Agent Runtime Design — Custom Agent Frameworks (Chapter 2)

An agent runtime has four core components that interact in a defined order. Understanding this topology is essential before writing any code.

Components:

Orchestrator — Controls flow. Decides what happens next, when to loop, when to stop.
LLM Interface — Wraps the model API. Handles prompt construction, response parsing, token counting.
Tool Registry — Maps function names to callable implementations with schema definitions.
Memory System — Manages state across the agent's lifetime (detailed in Chapters 6-9).

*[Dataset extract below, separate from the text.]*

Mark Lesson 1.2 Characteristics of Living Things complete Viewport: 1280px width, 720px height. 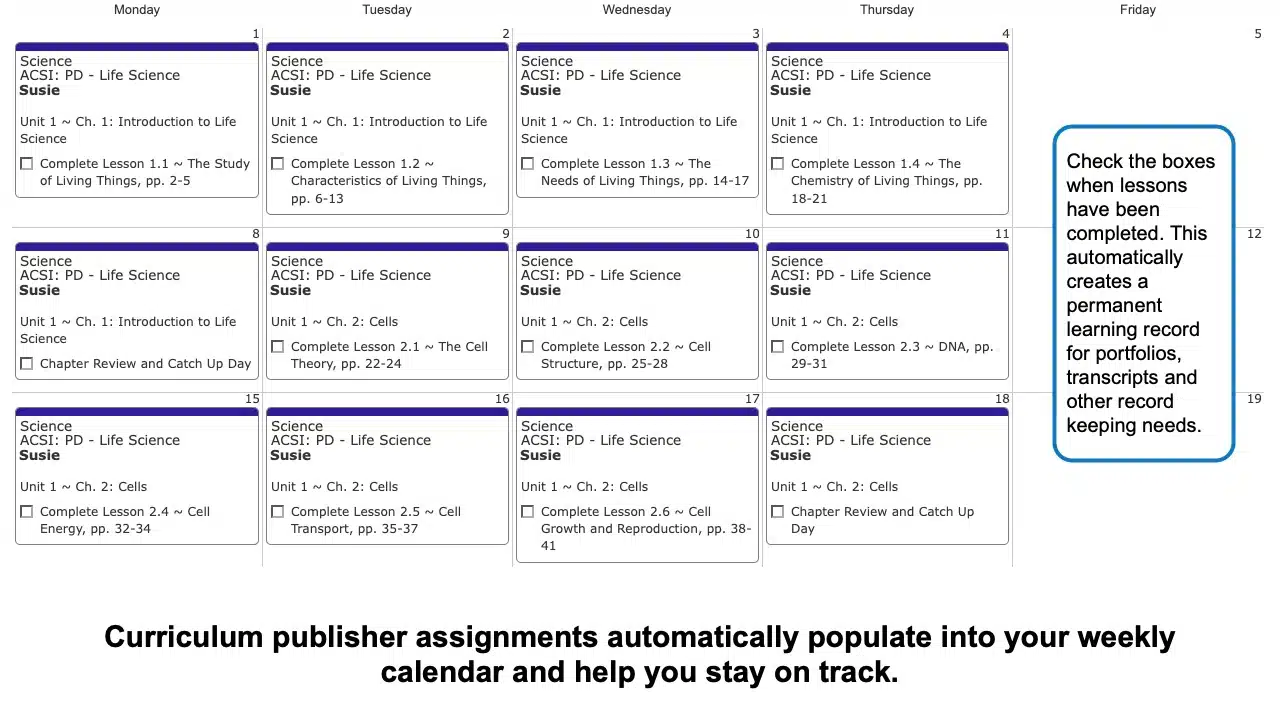pyautogui.click(x=278, y=164)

The orchestrator holds references to the others. It queries the LLM, parses tool calls, dispatches through the registry, updates memory, and repeats until completion.

class AgentRuntime:
    def __init__(
        self,
        llm: LLMInterface,
        tools: ToolRegistry,
        memory: MemorySystem,
        max_iterations: int = 20
    ):
        self.llm = llm
        self.tools = tools
        self.memory = memory
        self.max_iterations = max_iterations

    async def run(self, prompt: str) -> AgentResponse:
        self.memory.add_message(role="user", content=prompt)
        
        for iteration in range(self.max_iterations):
            response = await self.llm.chat(
                messages=self.memory.get_context(),
                tools=self.tools.schemas()
            )
            
            if response.finish_reason == "stop":
                return AgentResponse(finish_reason="stop", content=response.content)
            
            if response.finish_reason == "tool_use":
                results = await self.tools.execute(response.tool_calls)
                self.memory.add_tool_results(response.tool_calls, results)
                continue
            
            # Handle unexpected finish reasons
            return AgentResponse(
                finish_reason="max_iterations" if iteration == self.max_iterations - 1 
                else response.finish_reason,
                content=response.content
            )

Failure mode: unbounded iteration. Without max_iterations, a buggy tool that always calls itself creates an infinite loop. Production systems must cap iterations and emit alerts when the cap is hit.

Local verification checkpoint

Run the smallest example from this chapter in a local workspace and record the package version, runtime, data path, and observed output. If the result depends on model size, vector count, CPU/GPU backend, or available memory, note that constraint beside the exercise so the lesson remains reproducible.